Honda now runs E-Clutch across a genuinely wide spread of its lineup:
- CB650R and CBR650R, the 649cc inline-fours where E-Clutch debuted in 2023
- Rebel 250, Honda’s beginner cruiser
- XL750 Transalp, a mid-size adventure bike
- CB750 Hornet, a naked middleweight
- CBR500R, CB500 Hornet and NX500, Honda’s A2-license-friendly 500cc trio
- CB400 Super Four E-Clutch and CBR400R FOUR E-Clutch, the newest additions
That is ten nameplates spanning cruisers, adventure bikes, naked streetfighters and now a genuine sport bike revival, according to Cycle World’s coverage of the expanding lineup. Buyers weighing the total cost of a new sport bike might also want to check how motorcycle insurance rates vary by country before committing, since a four-cylinder sport bike typically costs more to insure than the twin it replaces on a spec sheet. British trade press has also flagged rising demand for small four-cylinder machines, pointing to the incoming QJMotor SRK421RR as another new entrant chasing the same buyers.
Will the CBR400R FOUR E-Clutch Come to the US?
Honda has given no timeline for a US or European version, and nothing confirmed so far suggests one is close. A Honda spokesperson told Motorcycle News, “We have no comment to make at the moment on possible future additions to our European line-up.”
That is a sharp contrast with how Kawasaki handled the ZX-4RR. Wikipedia’s own production history aside, contemporary coverage shows the bike launched in the United States, Asia and Australia within the same window it debuted in Japan back in 2023, rather than sitting as a Japan-only model for years first. Honda’s four-cylinder 400 platform, by comparison, is arriving as a Japanese-market machine built around a Japanese licensing quirk, with no announced plan to cross the Pacific.

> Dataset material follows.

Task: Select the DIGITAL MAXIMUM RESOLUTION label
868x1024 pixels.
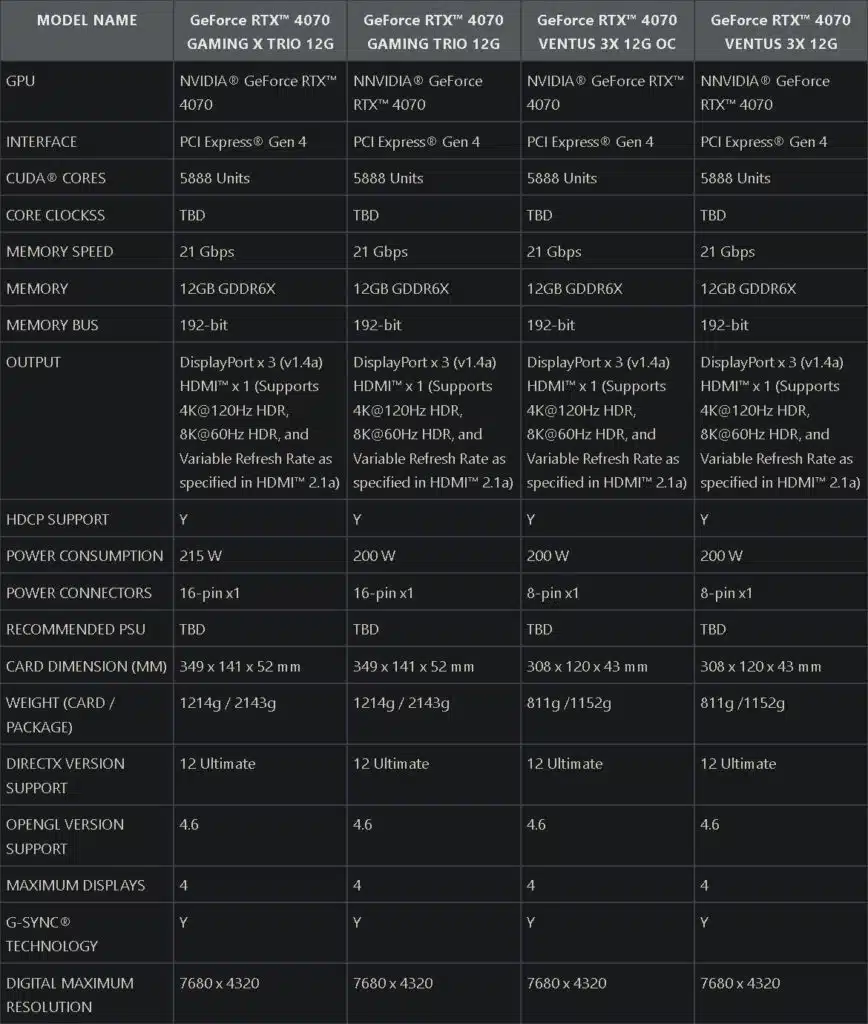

Riders outside Japan hoping for a taste of the four-cylinder revival will likely need to wait for Honda’s next move, whichever displacement it lands on.
Frequently Asked Questions
Will the Honda CBR400R FOUR E-Clutch Come to the US or Europe?

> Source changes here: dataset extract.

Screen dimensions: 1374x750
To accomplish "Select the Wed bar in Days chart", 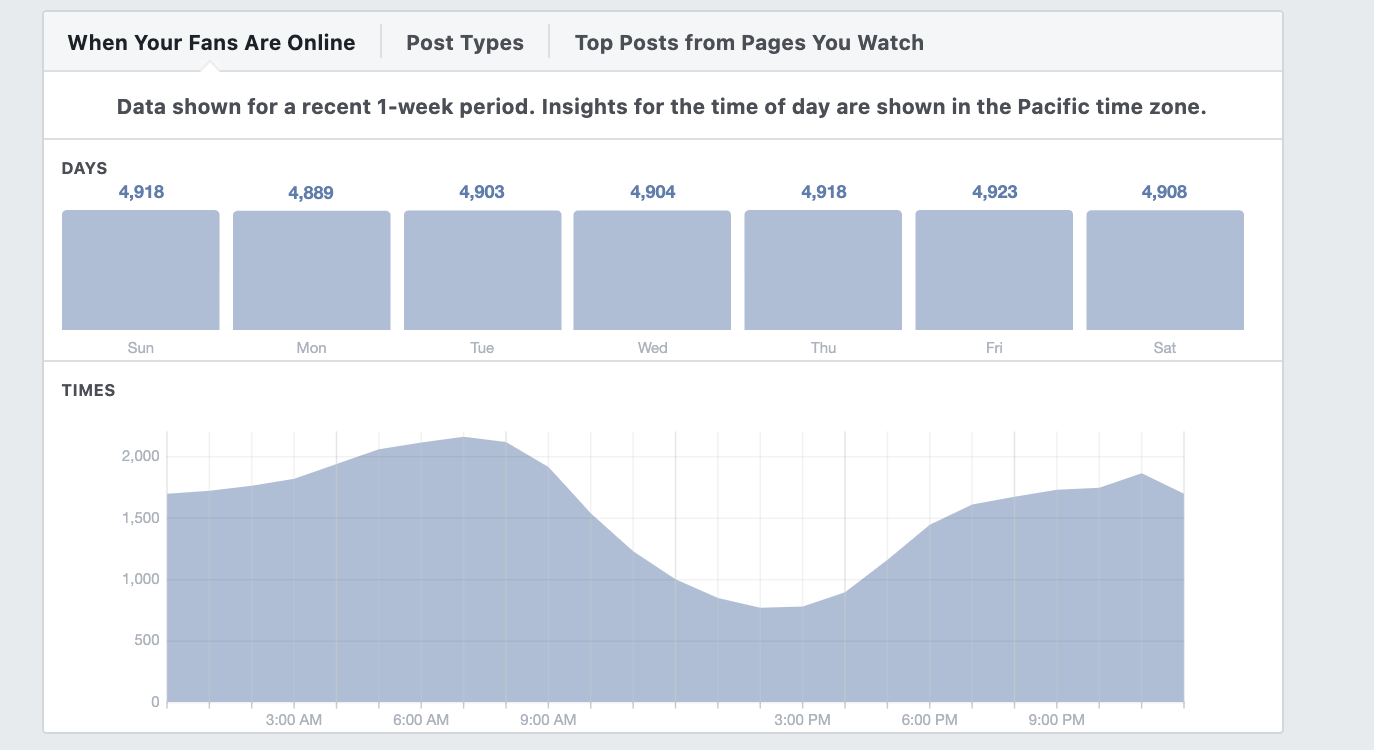I will [652, 270].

Honda has not confirmed any market beyond Japan. A company spokesperson told Motorcycle News it had no comment on European plans, and no US announcement has followed the July 2026 production confirmation. Kawasaki’s rival ZX-4RR, by contrast, launched in the US within months of its Japan reveal in 2023, so Honda’s silence marks a notably different rollout pattern.

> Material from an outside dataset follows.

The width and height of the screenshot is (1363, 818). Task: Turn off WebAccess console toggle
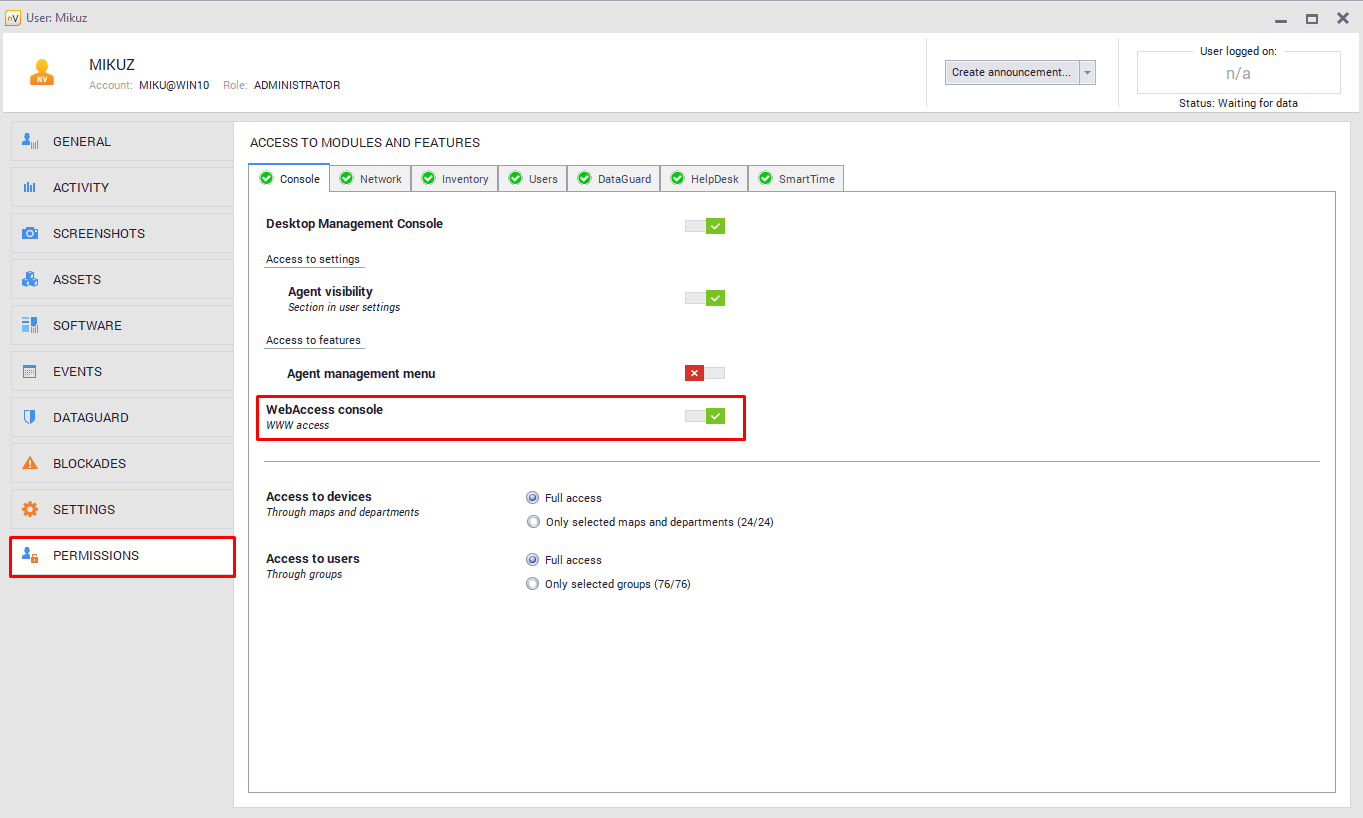(705, 416)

What Is the Difference Between Honda’s E-Clutch and Dual Clutch Transmission?
E-Clutch automates only the clutch, leaving the rider to shift gears with the foot lever, and the clutch lever still works manually at any time. Honda’s separate Dual Clutch Transmission (DCT), used on bikes like the Africa Twin, Gold Wing and NC750 series, automates both the clutch and gear selection, removing the foot shifter from the equation entirely.
How Old Do You Have to Be to Ride a 400cc Motorcycle in Japan?
Riders can obtain Japan’s standard motorcycle license, which covers everything up to 400cc, from age 16. Anything above that displacement requires the separate large motorcycle license, available starting at age 18 and requiring a more demanding skills test.
Is the CBR400R FOUR the Same Bike as Honda’s Existing CBR400R?
No. Honda’s existing CBR400R is a parallel-twin sport bike that already offers E-Clutch in Japan. The CBR400R FOUR is an entirely new, higher-performance nameplate built around a fresh four-cylinder engine, priced roughly ¥200,000 above the naked CB400 Super Four E-Clutch it shares a platform with.
How Does E-Clutch Keep the Rear Wheel From Hopping During Hard Braking?
On the CBR400R FOUR, the E-Clutch system works with the bike’s throttle-by-wire to detect rear-wheel hop during sudden deceleration and respond with half-clutch control, smoothing out the kind of chatter that can unsettle a bike when downshifting hard into a corner.